Der immer breitere Einsatz dieser Methode wirft einmal mehr die Frage auf, wie sicher sie im Vergleich zu anderen Testverfahren ist. Zumal immer wieder Patienten davon berichten, dass der Gurgeltest bei ihnen ein falsch negatives Ergebnis geliefert habe, eine bestehende Covid-Infektion also übersehen wurde.
Stella Gebauer (30) aus Wien schilderte dem KURIER, wie ihr beim Gurgeln zweimal ein falsches Ergebnis geliefert worden sei. Sie ist zweimal geimpft, hatte Anfang Juli aber dennoch leichte Erkältungssymptome. Der erste Antigentest war negativ, der Schnupfen wurde dennoch nicht besser. Dazu kam, dass sie Geruchs- und Geschmackssinn verloren hat, wie sie auch in einem Schreiben an die Ärztekammer festhält. Die nächsten Antigentests waren dann alle positiv, zwei PCR-Gurgeltests zeigten jedoch weiterhin „negativ“. Erst ein Abstrich bei einem Privatlabor bestätigte ihr, dass sie positiv getestet worden ist. Ihre Kritik an den Gurgeltests: „Ich hätte mich trotz Infektion weiterhin frei bewegen dürfen.“
Regelmäßig kontrolliert
„Hier stellt sich die Frage, ob das private Labor das richtige Ergebnis geliefert hat“, sagt der Mediziner Michael Havel zu diesem Fall. Er ist Mitbegründer der Lifebrain Group, die die labordiagnostische Auswertung der Gurgeltests in Wien übernimmt. Der Gurgeltest würde keineswegs ungenauer sein als herkömmliche PCR-Tests, bei denen die Probe mittels Nasen-Rachen-Abstrich entnommen wird, betont er.

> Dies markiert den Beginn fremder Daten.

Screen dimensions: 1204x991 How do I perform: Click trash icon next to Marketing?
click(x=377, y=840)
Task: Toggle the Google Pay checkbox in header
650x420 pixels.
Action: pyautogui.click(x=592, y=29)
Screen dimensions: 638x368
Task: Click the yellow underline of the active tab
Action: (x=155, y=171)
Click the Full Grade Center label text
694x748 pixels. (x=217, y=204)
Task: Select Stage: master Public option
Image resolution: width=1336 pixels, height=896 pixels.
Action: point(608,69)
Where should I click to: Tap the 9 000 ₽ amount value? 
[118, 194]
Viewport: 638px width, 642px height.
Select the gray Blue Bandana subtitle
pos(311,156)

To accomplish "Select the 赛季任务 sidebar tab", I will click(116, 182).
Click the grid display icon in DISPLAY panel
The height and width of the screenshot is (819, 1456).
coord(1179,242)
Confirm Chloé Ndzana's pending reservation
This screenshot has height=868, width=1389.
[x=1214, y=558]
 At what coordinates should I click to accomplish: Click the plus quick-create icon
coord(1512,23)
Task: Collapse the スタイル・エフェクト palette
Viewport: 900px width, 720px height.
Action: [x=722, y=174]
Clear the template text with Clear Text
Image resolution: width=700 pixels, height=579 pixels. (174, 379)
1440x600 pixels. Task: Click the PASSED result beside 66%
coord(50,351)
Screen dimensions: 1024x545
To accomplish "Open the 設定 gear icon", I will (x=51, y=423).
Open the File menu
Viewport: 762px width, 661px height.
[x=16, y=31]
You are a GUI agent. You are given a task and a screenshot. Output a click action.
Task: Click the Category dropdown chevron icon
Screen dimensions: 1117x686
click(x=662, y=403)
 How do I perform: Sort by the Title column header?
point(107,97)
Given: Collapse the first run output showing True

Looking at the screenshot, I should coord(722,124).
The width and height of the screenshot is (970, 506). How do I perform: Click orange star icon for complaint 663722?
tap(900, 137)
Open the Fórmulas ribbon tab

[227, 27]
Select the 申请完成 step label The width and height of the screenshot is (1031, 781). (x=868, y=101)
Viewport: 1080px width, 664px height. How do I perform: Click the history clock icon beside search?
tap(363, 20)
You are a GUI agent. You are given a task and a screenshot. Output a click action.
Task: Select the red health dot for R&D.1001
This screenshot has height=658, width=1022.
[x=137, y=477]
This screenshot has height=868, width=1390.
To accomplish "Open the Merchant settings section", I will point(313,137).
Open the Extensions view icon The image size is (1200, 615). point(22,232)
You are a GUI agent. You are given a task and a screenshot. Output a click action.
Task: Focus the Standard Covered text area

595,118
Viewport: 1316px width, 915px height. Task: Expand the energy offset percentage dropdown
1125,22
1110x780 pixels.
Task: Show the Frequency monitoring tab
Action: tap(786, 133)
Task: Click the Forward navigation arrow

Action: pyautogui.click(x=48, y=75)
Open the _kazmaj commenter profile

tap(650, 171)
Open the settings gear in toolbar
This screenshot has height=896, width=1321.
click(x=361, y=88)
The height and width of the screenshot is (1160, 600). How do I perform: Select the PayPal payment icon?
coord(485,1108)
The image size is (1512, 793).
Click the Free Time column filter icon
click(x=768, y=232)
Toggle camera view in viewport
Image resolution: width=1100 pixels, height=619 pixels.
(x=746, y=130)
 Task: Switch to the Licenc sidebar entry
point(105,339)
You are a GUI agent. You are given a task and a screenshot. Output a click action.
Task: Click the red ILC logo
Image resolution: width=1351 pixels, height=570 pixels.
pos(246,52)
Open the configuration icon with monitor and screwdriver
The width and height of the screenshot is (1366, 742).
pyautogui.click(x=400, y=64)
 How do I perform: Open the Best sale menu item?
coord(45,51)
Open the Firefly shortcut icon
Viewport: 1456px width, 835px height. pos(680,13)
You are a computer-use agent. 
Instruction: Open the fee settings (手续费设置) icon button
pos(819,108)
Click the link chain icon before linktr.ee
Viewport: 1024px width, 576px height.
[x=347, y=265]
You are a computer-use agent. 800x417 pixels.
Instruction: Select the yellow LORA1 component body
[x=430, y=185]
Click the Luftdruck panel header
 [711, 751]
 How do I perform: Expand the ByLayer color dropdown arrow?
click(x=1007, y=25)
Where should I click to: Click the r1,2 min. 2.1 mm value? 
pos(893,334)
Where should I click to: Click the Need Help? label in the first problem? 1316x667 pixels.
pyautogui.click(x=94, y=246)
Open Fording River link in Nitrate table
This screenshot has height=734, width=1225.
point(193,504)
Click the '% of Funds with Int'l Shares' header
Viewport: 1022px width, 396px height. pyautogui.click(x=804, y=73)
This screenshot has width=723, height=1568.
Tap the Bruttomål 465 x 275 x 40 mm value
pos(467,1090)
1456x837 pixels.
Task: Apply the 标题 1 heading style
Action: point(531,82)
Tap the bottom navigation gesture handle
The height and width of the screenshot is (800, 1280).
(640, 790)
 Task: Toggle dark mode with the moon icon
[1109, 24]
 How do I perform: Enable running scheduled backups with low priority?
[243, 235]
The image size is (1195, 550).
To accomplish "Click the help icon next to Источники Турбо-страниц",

Havel verweist auf die hohen Qualitätsstandards, die zumindest in seinen Labors verfolgt würden. So würde man zum Beispiel pro Woche zehn Proben ins AKH Wien schicken, wo eine Kontrolluntersuchung durchgeführt wird. Hinzu kämen laufend Ringversuche unter Beteiligung internationaler Institutionen.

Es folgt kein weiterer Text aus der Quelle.